Two private equity groups, including one of the co-owners of Caesars Entertainment Corp., are said to be in discussions with Palms owner George Maloof to take over a controlling stake in the off-Strip casino.
Bloomberg News reported Thursday morning that Los Angeles-based Leonard Green & Partners and TPG Capital of Fort Worth, Texas, acquired most of a loan backed by the Palms at a discount last year. The groups are looking to take an equity stake in the hotel-casino as part of the restructuring, according to unnamed sources who talked with Bloomberg News.
A spokesman for the Palms declined to comment on the story Thursday.
TPG owns Caesars Entertainment along with Apollo Global Management Group. The two firms acquired the company, then known as Harrah's Entertainment, in a buyout worth more than $29 billion in January 2008.
Leonard Green is reportedly the buyer of MGM Resorts International's 50 percent stake in the Borgata in Atlantic City. The deal is still pending New Jersey regulatory approval. The company also was involved in the auction process last year to acquire the debt of M Resort, which was won by Penn National Gaming.
Representatives from both private equity firms could not be reached for comment.
Maloof, who opened the Palms in 2001, may partner with the private equity firms to remain the operator with a reduced ownership stake, according to Bloomberg News. The property is backed by a revolving credit agreement, originally for $400 million, that came due in October and wasn't refinanced.
The Palms reportedly breached financial covenants on its loan as Las Vegas suffered through a prolonged recession that reduced consumer spending on gaming.
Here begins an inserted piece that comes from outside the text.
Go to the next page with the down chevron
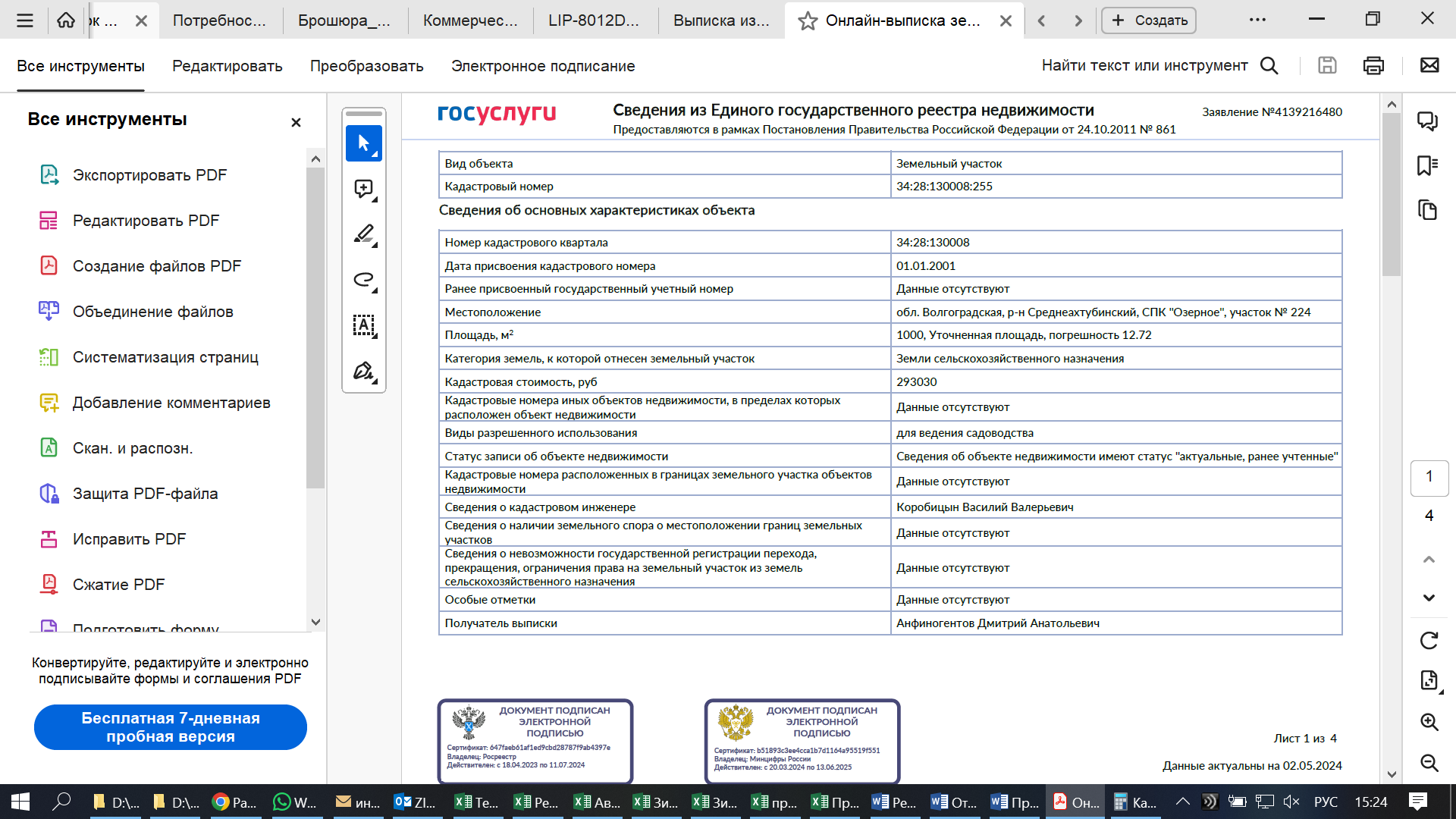The height and width of the screenshot is (819, 1456). coord(1429,598)
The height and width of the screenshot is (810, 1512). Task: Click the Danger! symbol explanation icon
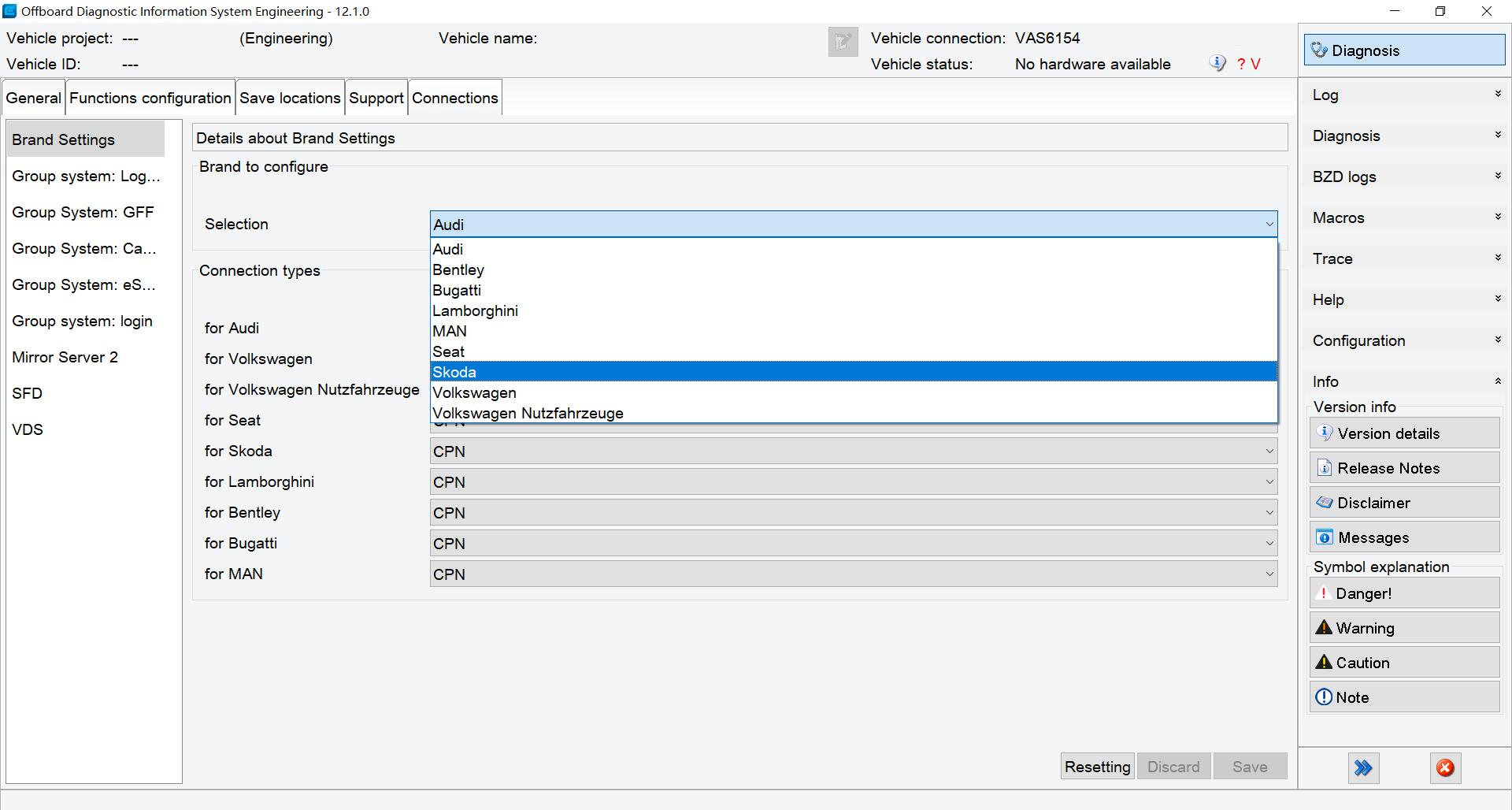[1324, 593]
According to Bloomberg News, Leonard Green and TPG partnered on previous deals, including bids to acquire ownership in Petco Animal Supplies and clothing retailer J. Crew Group Inc.
Wells Fargo Securities gaming analyst Carlo Santarelli said the potential deal shows that private equity groups remain interested in acquiring gaming industry assets as Las Vegas and other destinations recover from the recession.
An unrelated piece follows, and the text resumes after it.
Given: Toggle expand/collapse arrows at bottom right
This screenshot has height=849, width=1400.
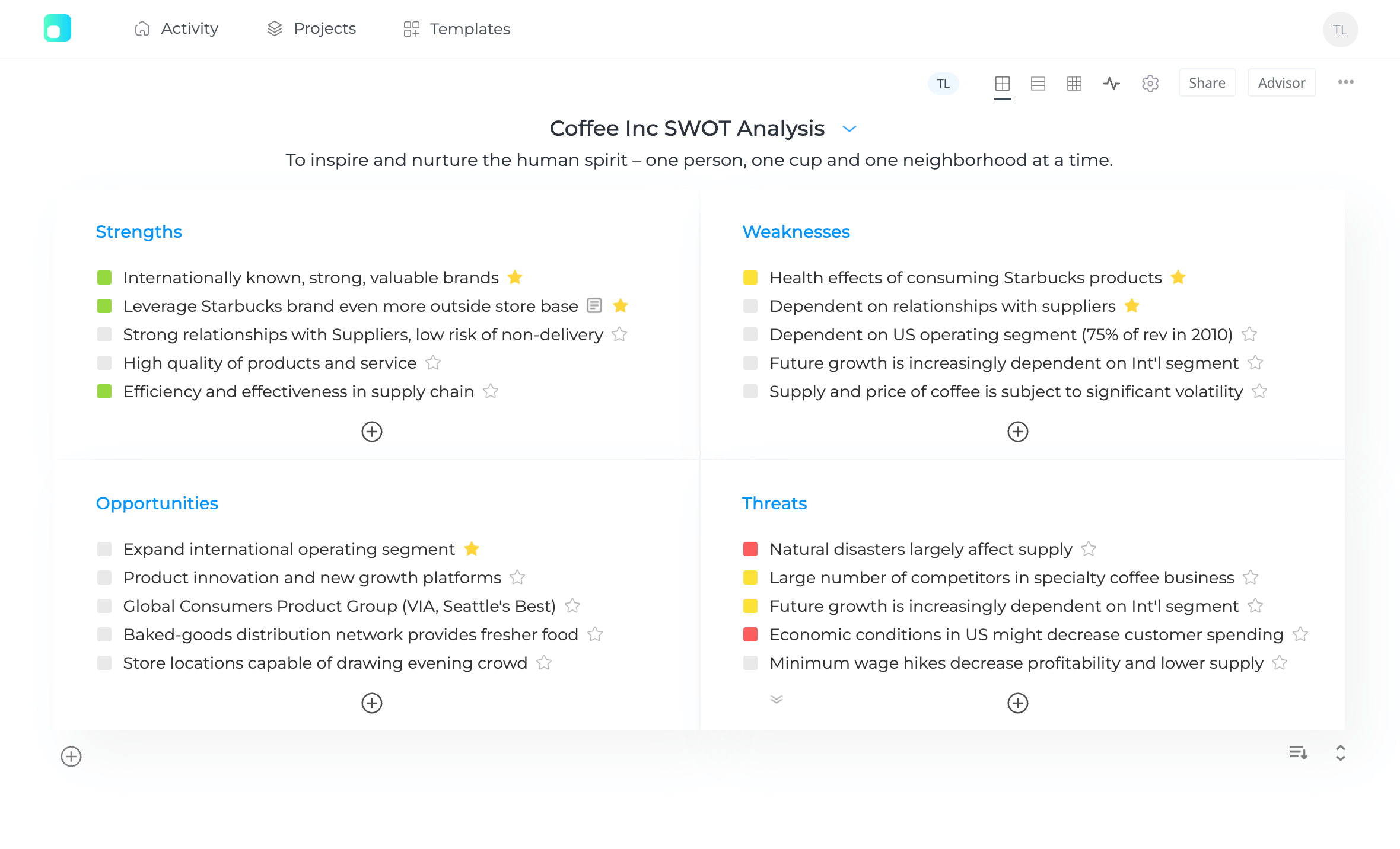Looking at the screenshot, I should pyautogui.click(x=1340, y=753).
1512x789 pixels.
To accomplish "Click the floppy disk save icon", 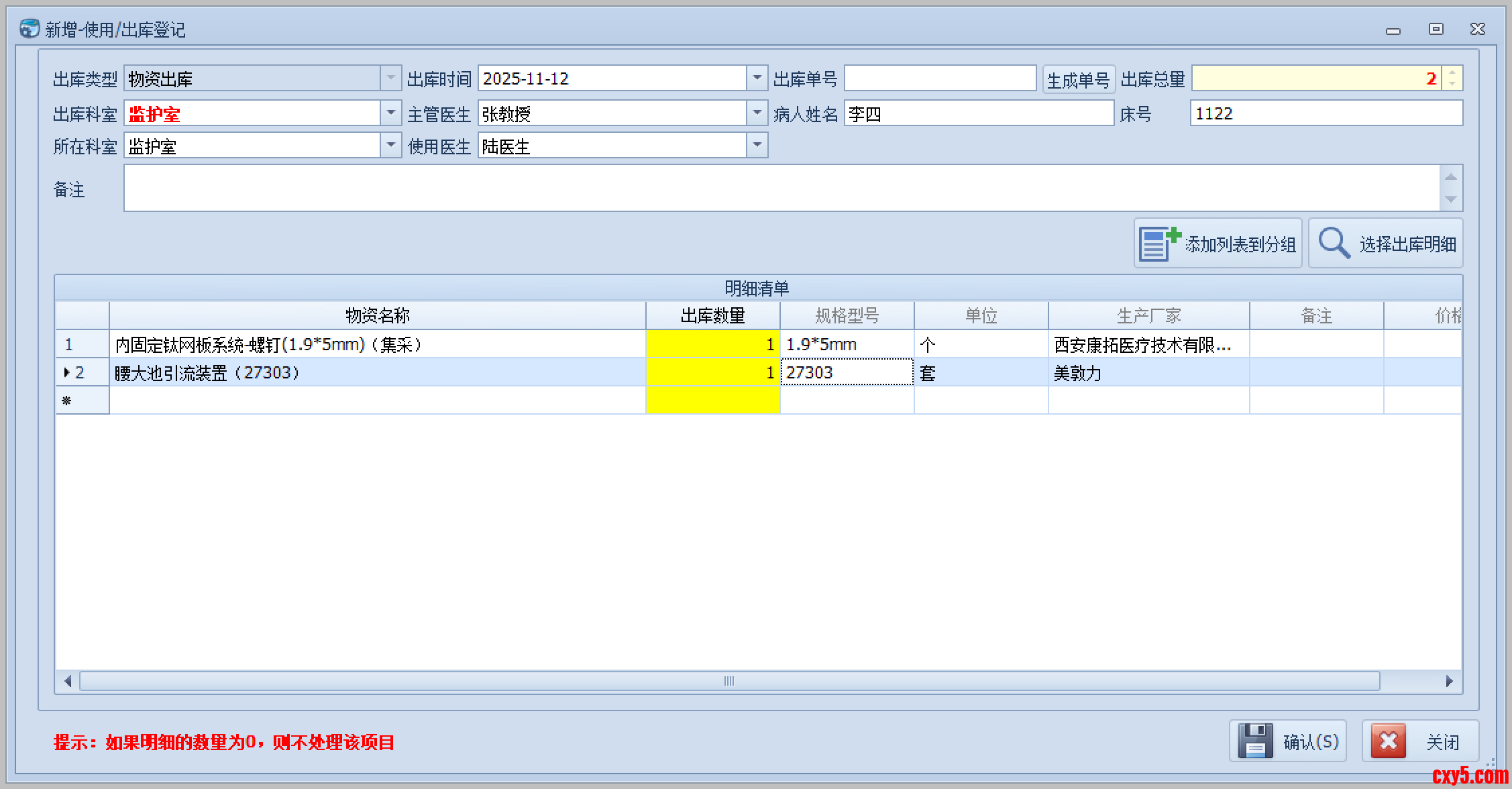I will [1254, 741].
He thought Leonard Green was the primary driver of the possible transaction and expects an agreement to be reached by the end of March.
"Should a deal be completed, given the would-be ownership structure of Palms, we would anticipate the property being rolled into the Caesars portfolio," Santarelli told investors. "We believe this would have a positive impact for both the Palms, via its inclusion in the Total Rewards program, and for Caesars, given Palms' status as a differentiated Las Vegas asset when compared with its existing portfolio."
The Palms has 95,000 square feet of casino space and is marketed as both a celebrity hangout and a place for local slot machine players.
The property has 1,300 hotel rooms, including several high-end suites in the property's Fantasy Tower. Suites themed after the Playboy Club have private outdoor pools while other suites have a bowling alley and a basketball court. The Palms also has a 600-unit condominium tower.
Earlier this week, Maloof settled a lawsuit with business partner Michael Morton, ending a 10-year relationship involving the Palms' restaurant and nightclub operations.
Under the terms of the settlement, Maloof will take over management of N-M Ventures, the entity that owns and operates N9NE Steakhouse, ghostbar, Rain nightclub, Nove Italiano, the Playboy Club, Moon nightclub and the Stuff store.
The Maloof family built and opened the Fiesta in North Las Vegas before selling the property to Station Casinos. The family owns the National Basketball Association's Sacramento Kings.